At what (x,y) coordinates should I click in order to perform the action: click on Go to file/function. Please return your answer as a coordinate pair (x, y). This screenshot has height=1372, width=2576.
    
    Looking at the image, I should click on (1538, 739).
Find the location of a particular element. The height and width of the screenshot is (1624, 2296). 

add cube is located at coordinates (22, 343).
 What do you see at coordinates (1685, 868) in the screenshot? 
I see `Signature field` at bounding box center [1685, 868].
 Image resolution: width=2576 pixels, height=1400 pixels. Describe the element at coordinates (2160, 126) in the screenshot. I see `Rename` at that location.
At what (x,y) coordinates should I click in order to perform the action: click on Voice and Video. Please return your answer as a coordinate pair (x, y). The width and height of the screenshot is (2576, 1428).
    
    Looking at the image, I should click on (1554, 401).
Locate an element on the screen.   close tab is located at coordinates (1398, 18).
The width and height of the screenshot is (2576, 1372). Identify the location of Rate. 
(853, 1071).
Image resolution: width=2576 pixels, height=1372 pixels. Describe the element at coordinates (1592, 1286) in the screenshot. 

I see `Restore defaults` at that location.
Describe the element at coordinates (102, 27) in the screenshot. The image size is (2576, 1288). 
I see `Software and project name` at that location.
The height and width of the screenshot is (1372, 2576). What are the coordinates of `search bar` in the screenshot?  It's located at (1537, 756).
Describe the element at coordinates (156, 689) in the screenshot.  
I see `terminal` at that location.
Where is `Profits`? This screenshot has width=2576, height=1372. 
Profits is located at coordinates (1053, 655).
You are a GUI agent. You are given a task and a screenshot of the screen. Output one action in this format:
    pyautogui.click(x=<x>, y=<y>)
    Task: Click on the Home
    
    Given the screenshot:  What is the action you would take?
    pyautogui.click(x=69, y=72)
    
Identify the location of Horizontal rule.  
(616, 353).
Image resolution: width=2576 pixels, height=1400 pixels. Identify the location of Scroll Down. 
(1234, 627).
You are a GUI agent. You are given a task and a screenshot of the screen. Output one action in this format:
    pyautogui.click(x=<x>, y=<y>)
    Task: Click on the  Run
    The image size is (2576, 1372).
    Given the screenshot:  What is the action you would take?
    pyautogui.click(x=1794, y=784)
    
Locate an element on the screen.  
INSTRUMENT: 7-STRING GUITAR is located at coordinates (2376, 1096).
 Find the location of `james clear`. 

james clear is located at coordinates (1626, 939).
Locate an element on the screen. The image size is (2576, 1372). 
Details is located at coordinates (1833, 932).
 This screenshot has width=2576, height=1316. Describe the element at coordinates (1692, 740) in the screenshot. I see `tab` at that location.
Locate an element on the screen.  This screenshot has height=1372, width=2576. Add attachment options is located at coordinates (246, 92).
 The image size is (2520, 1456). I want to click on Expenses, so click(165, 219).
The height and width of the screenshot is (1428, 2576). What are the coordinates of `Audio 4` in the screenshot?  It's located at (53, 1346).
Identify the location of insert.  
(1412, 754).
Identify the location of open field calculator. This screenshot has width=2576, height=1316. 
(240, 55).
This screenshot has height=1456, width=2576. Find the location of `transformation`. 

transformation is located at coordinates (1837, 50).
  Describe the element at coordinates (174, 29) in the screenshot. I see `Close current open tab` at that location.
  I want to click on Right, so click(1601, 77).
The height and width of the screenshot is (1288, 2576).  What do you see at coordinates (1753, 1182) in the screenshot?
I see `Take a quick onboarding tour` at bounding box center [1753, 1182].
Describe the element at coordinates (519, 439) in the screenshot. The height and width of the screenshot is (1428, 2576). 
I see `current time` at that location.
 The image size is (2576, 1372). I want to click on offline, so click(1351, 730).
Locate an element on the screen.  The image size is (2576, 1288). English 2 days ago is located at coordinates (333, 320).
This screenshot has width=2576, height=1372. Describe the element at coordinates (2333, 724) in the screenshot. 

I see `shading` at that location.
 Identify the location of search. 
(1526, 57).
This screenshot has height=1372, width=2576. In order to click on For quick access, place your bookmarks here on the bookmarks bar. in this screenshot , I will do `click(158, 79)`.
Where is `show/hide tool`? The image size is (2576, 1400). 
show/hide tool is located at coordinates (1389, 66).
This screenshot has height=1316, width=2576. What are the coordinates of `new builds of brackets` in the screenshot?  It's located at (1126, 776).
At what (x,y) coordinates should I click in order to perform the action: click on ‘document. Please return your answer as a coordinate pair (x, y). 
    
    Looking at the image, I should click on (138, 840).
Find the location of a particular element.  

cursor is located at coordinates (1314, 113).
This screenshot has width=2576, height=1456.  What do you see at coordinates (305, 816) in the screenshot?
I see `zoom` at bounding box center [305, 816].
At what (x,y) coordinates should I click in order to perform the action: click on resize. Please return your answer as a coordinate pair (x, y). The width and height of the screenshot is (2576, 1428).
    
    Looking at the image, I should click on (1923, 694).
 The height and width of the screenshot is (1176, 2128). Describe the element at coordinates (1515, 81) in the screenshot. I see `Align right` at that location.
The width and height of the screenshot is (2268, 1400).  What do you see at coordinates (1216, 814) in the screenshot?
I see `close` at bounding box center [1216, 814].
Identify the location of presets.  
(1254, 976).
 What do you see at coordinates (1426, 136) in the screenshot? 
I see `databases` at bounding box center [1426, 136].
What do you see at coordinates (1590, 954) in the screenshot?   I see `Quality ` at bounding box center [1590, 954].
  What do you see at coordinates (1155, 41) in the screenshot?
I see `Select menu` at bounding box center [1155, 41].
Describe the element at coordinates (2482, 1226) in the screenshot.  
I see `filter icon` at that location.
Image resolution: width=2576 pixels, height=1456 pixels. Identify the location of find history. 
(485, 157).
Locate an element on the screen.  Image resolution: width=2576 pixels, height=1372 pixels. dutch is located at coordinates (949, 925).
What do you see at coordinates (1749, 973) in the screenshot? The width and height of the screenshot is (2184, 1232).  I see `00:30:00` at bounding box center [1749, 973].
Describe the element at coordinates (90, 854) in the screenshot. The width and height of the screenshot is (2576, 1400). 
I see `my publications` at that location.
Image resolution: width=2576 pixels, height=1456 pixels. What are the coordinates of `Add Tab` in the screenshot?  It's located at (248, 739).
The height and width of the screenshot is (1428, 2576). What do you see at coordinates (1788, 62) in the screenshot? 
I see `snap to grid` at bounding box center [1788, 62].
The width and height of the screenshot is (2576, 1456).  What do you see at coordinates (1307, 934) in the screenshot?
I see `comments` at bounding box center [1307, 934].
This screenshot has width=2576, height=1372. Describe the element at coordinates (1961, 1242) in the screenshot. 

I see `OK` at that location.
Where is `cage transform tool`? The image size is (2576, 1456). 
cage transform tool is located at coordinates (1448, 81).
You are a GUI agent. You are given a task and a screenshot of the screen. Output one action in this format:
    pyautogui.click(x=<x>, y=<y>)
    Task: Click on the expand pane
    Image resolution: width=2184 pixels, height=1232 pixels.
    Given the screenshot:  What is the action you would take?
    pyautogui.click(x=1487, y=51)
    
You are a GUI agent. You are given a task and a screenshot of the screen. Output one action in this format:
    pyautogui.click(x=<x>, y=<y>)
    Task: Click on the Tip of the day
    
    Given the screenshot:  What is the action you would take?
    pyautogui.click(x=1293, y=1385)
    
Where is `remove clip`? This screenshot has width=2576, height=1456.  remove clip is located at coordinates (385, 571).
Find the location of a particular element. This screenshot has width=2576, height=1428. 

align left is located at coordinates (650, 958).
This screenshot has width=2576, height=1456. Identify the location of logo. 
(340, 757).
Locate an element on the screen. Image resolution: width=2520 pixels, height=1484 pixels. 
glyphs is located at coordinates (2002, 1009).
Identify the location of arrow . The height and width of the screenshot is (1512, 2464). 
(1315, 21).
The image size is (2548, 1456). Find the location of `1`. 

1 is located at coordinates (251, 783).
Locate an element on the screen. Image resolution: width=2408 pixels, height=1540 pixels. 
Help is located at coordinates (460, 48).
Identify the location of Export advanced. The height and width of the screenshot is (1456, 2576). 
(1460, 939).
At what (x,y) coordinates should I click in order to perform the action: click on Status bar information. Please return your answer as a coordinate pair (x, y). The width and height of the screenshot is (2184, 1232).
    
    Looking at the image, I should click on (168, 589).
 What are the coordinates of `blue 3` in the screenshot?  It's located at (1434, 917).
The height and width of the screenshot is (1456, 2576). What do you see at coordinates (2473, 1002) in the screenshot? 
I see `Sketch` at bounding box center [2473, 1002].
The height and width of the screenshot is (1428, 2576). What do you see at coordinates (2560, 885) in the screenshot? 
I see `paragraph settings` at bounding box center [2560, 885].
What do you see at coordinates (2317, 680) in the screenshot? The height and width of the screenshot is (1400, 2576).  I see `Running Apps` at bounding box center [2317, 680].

**WHAT YOU HAVE TO DO**
Reproduce the items from the start through the line containing "Looking at the image, I should click on (1538, 739).", inclusive, swapping "Go to file/function" for "Open recent file" and keeping everything else the same.

**SOLUTION TO THIS PROBLEM**
At what (x,y) coordinates should I click in order to perform the action: click on Open recent file. Please return your answer as a coordinate pair (x, y). This screenshot has height=1372, width=2576.
    
    Looking at the image, I should click on (1538, 739).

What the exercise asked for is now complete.